A passing note in the L.A. Times Magazine today suggests that Google is about to build an architecturally significant headquarters complex.
Time to sell the stock…
(As an explanation, I’ve had a theory for a long time that the longevity of a business’ success maps pretty well to the inverse cube of the overstandard tenant improvements of the space it occupies.)
Great theory clearly enuciated by Northcote Parkinson in his book “Parkinson’s Laws”:http://www.amazon.com/exec/obidos/tg/detail/-/1568490151/qid=1105896229/sr=8-1/ref=sr_8_xs_ap_i1_xgl14/103-2905264-9535004?v=glance&s=books&n=507846
The law is on the lines of a company will fail once it moves to custom designed buildings.

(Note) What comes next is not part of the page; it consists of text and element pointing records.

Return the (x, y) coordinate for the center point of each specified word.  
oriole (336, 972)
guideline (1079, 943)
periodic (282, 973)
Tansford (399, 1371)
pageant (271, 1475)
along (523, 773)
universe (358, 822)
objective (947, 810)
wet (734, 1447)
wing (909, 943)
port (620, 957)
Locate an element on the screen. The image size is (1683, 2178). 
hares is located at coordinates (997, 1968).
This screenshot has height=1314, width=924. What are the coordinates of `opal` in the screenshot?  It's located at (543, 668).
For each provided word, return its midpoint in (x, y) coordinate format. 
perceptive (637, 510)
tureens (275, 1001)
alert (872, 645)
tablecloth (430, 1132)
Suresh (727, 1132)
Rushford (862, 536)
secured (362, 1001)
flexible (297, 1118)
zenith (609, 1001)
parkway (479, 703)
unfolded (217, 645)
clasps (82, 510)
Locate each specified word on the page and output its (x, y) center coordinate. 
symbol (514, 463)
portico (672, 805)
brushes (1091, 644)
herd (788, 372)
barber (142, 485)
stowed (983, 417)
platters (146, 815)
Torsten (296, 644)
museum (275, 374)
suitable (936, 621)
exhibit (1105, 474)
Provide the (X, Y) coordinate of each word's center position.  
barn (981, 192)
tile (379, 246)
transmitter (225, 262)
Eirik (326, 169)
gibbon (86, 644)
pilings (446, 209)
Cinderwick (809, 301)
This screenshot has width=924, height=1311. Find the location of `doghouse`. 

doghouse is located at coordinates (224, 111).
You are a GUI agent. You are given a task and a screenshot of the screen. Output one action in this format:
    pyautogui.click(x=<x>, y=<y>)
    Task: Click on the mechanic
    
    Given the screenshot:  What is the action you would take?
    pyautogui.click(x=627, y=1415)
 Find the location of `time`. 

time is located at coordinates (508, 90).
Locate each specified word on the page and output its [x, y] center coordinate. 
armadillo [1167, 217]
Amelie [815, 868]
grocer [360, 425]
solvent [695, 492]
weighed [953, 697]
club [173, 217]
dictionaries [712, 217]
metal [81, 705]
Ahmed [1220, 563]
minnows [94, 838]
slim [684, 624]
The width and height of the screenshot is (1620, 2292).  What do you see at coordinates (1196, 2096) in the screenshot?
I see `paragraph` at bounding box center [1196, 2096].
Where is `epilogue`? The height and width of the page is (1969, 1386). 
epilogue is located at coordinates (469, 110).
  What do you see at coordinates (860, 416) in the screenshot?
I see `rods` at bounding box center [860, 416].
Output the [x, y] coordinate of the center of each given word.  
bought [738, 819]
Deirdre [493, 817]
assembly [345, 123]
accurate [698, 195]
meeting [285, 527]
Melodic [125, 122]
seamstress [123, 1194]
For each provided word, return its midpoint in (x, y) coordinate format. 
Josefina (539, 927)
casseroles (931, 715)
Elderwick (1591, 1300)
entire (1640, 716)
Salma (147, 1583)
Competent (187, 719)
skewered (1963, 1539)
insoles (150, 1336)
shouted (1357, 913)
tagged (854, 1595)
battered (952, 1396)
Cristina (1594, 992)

As the management become more concerned with the building rather than the business.
Called “edifice complex” for which Google itself returns 161,000 hits.
I’m going to have to steal that.
It’s a long-standing Silicon Valley axiom too, known as the “Castle in the Swamp” axiom.
I’ve worked for 3 companies for whom this law has proven true. Didn’t know it had a name.
And now I do.
How do you explain the Johnson Wax headquarters by Frank Lloyd Wright?
A proper Google Plex should have 10^100 number of windows, which is a lot of windows so they’re going to have to be pretty small. The elevators must have options for “Search” and “I’m Feeling Lucky”. You could put a pop-up billboard on the summit, and then weld rebar across the slot to keep it from popping up.
I picture a huge white slab with a kazillion air-holes punched in it, topped off with the ugly crayon-box Google logo. There, the damn thing practically designed itself.
Dear Don,
I’ve been there. It is a wonderfully innovative and functional building.
“SC Johnson”:http://www.racinecounty.com/golden/wright.htm
I had the opportunity to visit with engineering staff at both Dell and Compaq on business in the early ’90s. Compaq campus was lush and beautiful. Dell was a sh*thole, with conference room numbers scrawled on scraps of paper taped outside the doors. Today, of course, Dell is Dell, and Compaq is a footnote.
For the Johnson case it would be interesting, although pretty well impossible – since it is a private company, to find out the impact on their profits of the new building in 1939. Although since they had already been trading for 50 some years one would hope they already had a large cash reserve.
The great Johnson Wax building has no windows that look out on Racine. Wright hated Racine and tried to get Johnson to relocate. Johnson refused, so Wright designed a building that totally ignores Racine.
Apple built its campus at 280 and DeAnza Road in the early 90s, just as its market share and stock price headed South. Perhaps the complex has now aged enough for its malignant influence to diminish.
RHIT the Google organizational culture is having some problems scaling up. If the limited amount of management attention is further diluted with architectural planning, do consider dumping the shares, should you be so bullish as to be holding them.
What does “RHIT” mean? And do you have some lnks about this topic?